District 46 Residents Turn Out for Citizens' Strike Forum

The often outspoken, self-proclaimed education watchdog Lennie Jarratt hosted a town hall-style meeting Wednesday to talk about District 46's financial woes and the teacher strike.

About 30 residents attended an informal meeting Wednesday night at Grayslake's State Bank of the Lakes to hear Lennie Jarratt, founder of the citizens' group "For Our Children's Future," present his ideas for District 46's financial sustainability and to discuss the teacher strike, which is headed into a second day.

The goal of his organization, said Jarratt, is to find "out-of-the-box solutions" to school district finance problems.

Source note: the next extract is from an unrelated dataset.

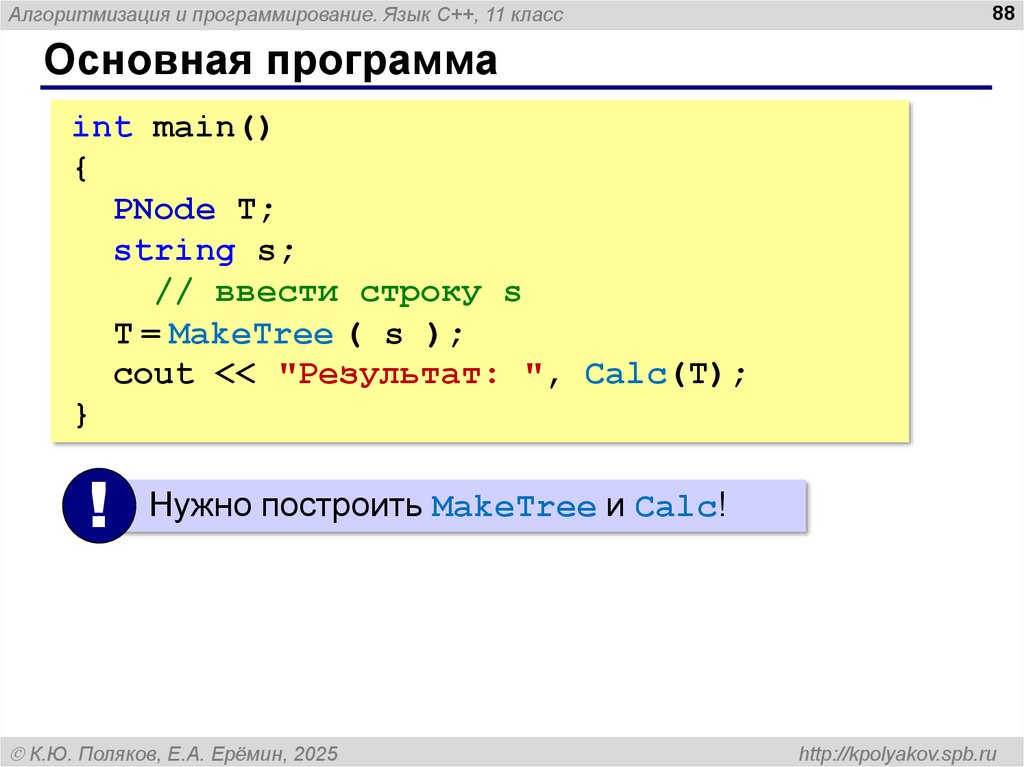The width and height of the screenshot is (1024, 767).
Task: Click "Calc" in the callout note
Action: tap(675, 507)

Referring to the District 46 teacher strike, Jarratt presented slides detailing the contract proposals of the union and school board. He said he believed both sides were "at fault" for allowing negotiations to turn into a full-on strike.

"It's a power play to me," he said.

Jarratt, a one-time senate candidate and founder of the Lake County Tea Party, criticized the board for what he sees as a continual disregard for making wise financial decisions. He also chastised the union for refusing to recognize that the district has no money to give teachers the raises they seek.

While referencing several district-released documents, including one that detailed the dwindling fund balance, which is projected to drop to a dangerously low $1.9 million by May, Jarratt advised that tax anticipation warrants, referendum requests and a possible state takeover were not unrealistic consequences of making poor financial decisions.

Regarding teacher compensation, Jarratt suggested the district enter into a 5-year contract agreement with the union instead of two years to end the cycle of frequent negotiations.

He also proposed an end to salary schedules and the elimination of end-of-career salary increases for retiring teachers. Lane changes, suggested Jarratt, should become a one-time bonus, not a part of a teacher's regular salary structure. All of these would save the district money, he said.

Teacher perspective?

One resident in the audience said he wanted a teacher's perspective on Jarratt's suggestions, though no one in attendance indicated they were a teacher.

Another resident said he felt the strike was more about money than doing what was best for the students. Jarratt responded that like police officers and firefighters, teachers should not be allowed to go on strike.

D46: 'Fiscal Reality' Won't Allow for Teacher Raises

POLL: D46 Board and Union to Negotiate Again Sunday. What will be the Outcome?

Gallery: From the District 46 Picket Lines

District 46 Strike is On

UPDATED: No Agreement Reached in D46 to Avoid Strike

Few District 46 Students Attended Strike Camps on Day One

D46 Childcare Plans in Case of Teacher Strike

Agree? Disagree? Agree to disagree? Tell us in the comments.

Lennie Jarratt January 21, 2013 at 01:49 AM
I don't believe they will lower the foundation level. From what I am hearing there will be an attempt to raise taxes again instead. The EAV is adjusted by county, not state wide. An Assessor told me there will be another state factor put on again this year as well. The only issue is the percentage. If they raise taxes or shift the pension back there will be changes to accommodate the extra costs to a certain point. The board went with the best information they had at the time. They had these same projections for close to a year I believe if not longer.
Lennie Jarratt January 21, 2013 at 01:51 AM
You just stated earlier you went to Family Taxpayers, again that is not ISBE.
Terri January 21, 2013 at 02:39 AM
I followed the link on the right side of your page with the presentation...took me to the ISBE data base via Family Taxpayer
Lennie Jarratt January 21, 2013 at 02:44 AM
LOL, no you did not follow the link "Illinois State Board of Education".
Forethe Community January 23, 2013 at 06:56 PM
350 people showed up Sunday in the freezing cold to support the teachers of their district. That’s: • 10 times the number that showed up for either of the For Our Children’s Future town halls. • 10 times the number, on average, that shows up to BOE meetings. • 5 times the number that have ever shown up for a BOE meeting (in recent history). 30 local business showed their support for the teachers by supplying food, providing parking, providing warming shelters, allowing access to their bathrooms, and donating cash to help teachers that might need it in a prolonged strike. Residual benefits went to local food banks through excess donations. That’s: • 10 times the number of local business’s that spoke at any levy hearing. • Equal to the number of attendants at any For Our Children’s Future town Hall. • Equal to or greater than the average attendance at a BOE meeting. Actions speak louder than words. I applaud the board for listening to the public. I only wish the silent majority had been more vocal at the levy hearings. It’s too late to do what the public really wanted.